== 本文の抜粋 ==
════════════════

図面(機械)|図面の基本とプロセス

図面

図面とは、土木・建築・機械などの構造・設計などを明らかにするための設計図である。対象物を平面上に図示するもので、設計製図者・製作者の間、発注者・受注者の間などで、必要な情報を伝えるための手段として使用される。図面は、JIS規格(国内)やISO規格(国際)に準じて規則正しく描かれ、2次元図面、3次元図面が使用される。特に会社間では図図面は契約書と同様の扱いとなり、注意をしなければならない。

図面の目的

図面の目的には、物を作るための情報ではあるが、そこには、第三者への伝達、情報の保存、技術の継承の三点がある。物を作るために必要な情報のすべてが込められており、言語の翻訳さえすれば世界中のどこでも伝えることができる。

図面の目的 1.第三者への伝達

図面は、第三者に情報を伝えることを目的とする。図面の設計者は、決められた規格や所定の様式に従って製品の形状、色、寸法、材料、処理、仕上げの程度、工程、質量などの情報をすべて図面に明記する必要がある。規格はJIS規格やISOを参考にするが、社内規格や社内慣習に従うべきものが多い。読みやすく簡潔に書く必要がある。

図面の目的 2.情報の保存

図面は、モノを製造する上で、数年後も同様のモノを同じように作成できるよう、情報を保存する目的がある。またモノそのものの情報だけでなく、誰が作成したか、いつ作成したか、またはその過程(どこで間違えたか、なぜこのような形状にしたか)などが保存される。また、情報を持つが故に相応の機密性をもち、多くの会社では、社外秘として取り扱いは厳重に管理される。図面の内容を変更したときは、変更箇所に適当な記号を付記し、変更前の図形、寸法などは適切に保存する。この場合、変更の日付け、理由などを明記する。

図面の目的 3.技術の継承

図面はその企業の技術を凝縮した技術資料でもある。図面による製品の補修部品供給用などに保存するだけでなく、将来の改良や新設計の最も有用な設計情報として、検索・利用できる環境に置かなければならない。

製図

製図とは図面を作成することである。製図は、企画・構想の段階を経て設計され、計画図、細部の部品図、組立図を作成する。部品図や組立図が作成されると、計画図は不必要なものとなるが、技術資料として保存される。部品図や組立図は後の工程に流され、組み立てが進められる。このように後工程にも大きな影響を与えるので、製図者は、設計者の意図を正確に、完全に描き表すとともに、見る者の立場にたって製図しなければならない。

物作りの工程

  1. 企画
  2. 構想
  3. 設計:図面を書く工程
  4. 部品加工:図面を読む工程
  5. 組立:図面を読む工程
  6. 調整:図面を読む工程
  7. 検査:図面を読む工程
  8. 販売:図面を読む工程

図面の種類

図面には様残な種類があるが、ここでは計画図、部品図、それを組み立てる組立図を紹介する。

計画図

計画図は、構造、形状、寸法、材質を熟考しながら描く設計用の図面である。

════════════════

== 資料の抜粋 ==
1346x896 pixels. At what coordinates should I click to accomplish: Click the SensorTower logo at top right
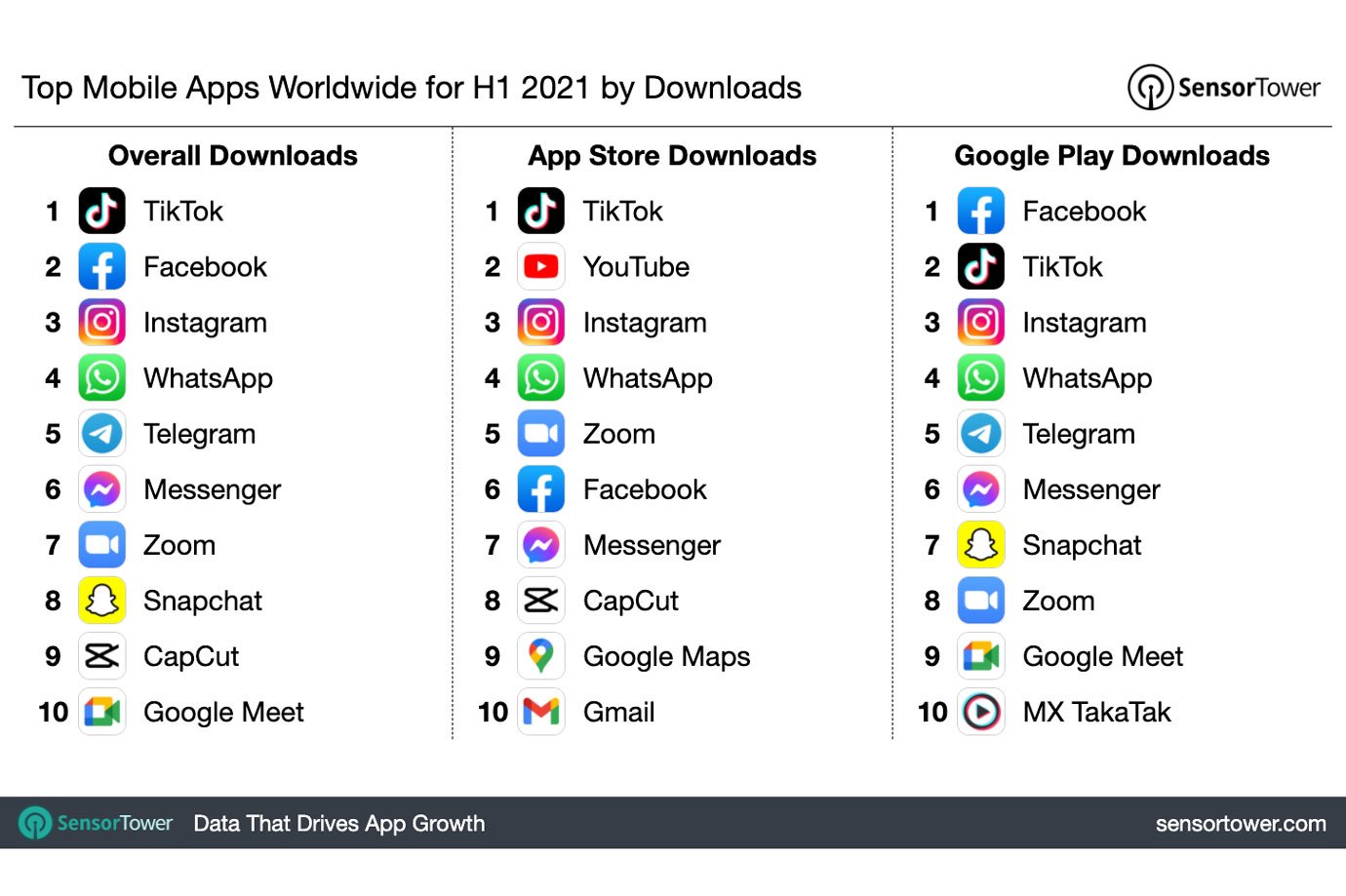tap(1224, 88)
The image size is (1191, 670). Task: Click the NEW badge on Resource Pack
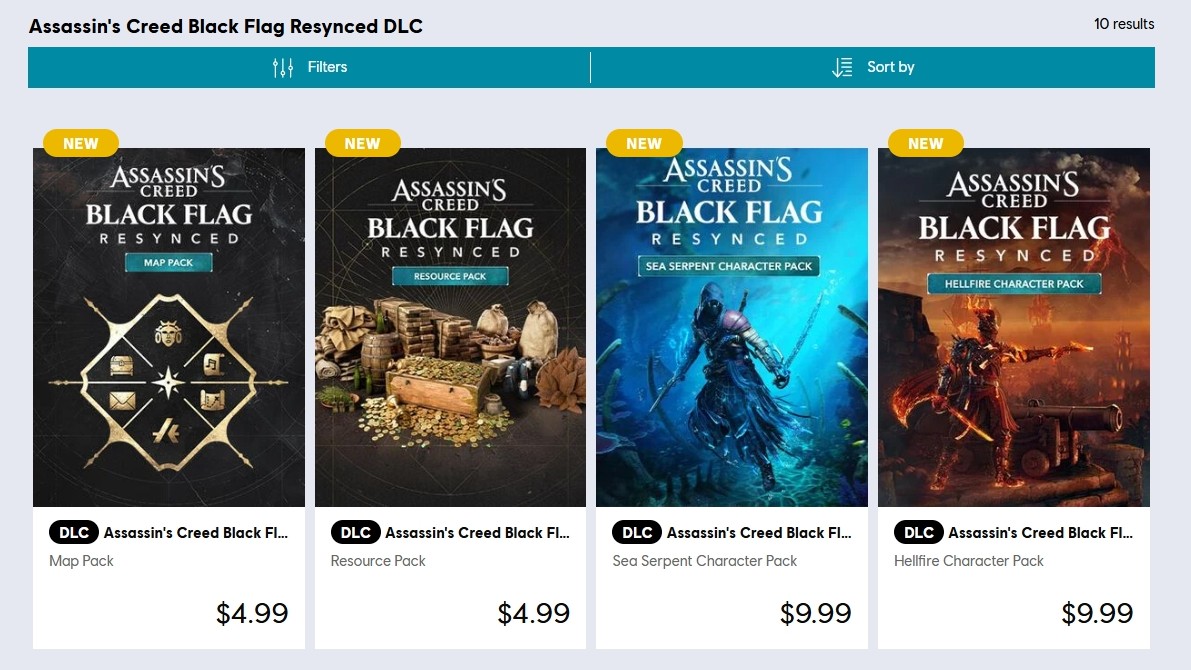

════════════════

== チャレンジ課題 ==
[1] 図面についての文章によると、図面の目的として挙げられている三点は何ですか。
[2] 図面についての文章から、「図面の目的 2.情報の保存」から「環境に置かなければならない。」までを一字一句変えずに抜き出してください。
この資料は、図面についての文章とは関係がありません。

== 課題の解答 ==
[1] 第三者への伝達、情報の保存、技術の継承の三点です。

[2]
図面の目的 2.情報の保存

図面は、モノを製造する上で、数年後も同様のモノを同じように作成できるよう、情報を保存する目的がある。またモノそのものの情報だけでなく、誰が作成したか、いつ作成したか、またはその過程(どこで間違えたか、なぜこのような形状にしたか)などが保存される。また、情報を持つが故に相応の機密性をもち、多くの会社では、社外秘として取り扱いは厳重に管理される。図面の内容を変更したときは、変更箇所に適当な記号を付記し、変更前の図形、寸法などは適切に保存する。この場合、変更の日付け、理由などを明記する。

図面の目的 3.技術の継承

図面はその企業の技術を凝縮した技術資料でもある。図面による製品の補修部品供給用などに保存するだけでなく、将来の改良や新設計の最も有用な設計情報として、検索・利用できる環境に置かなければならない。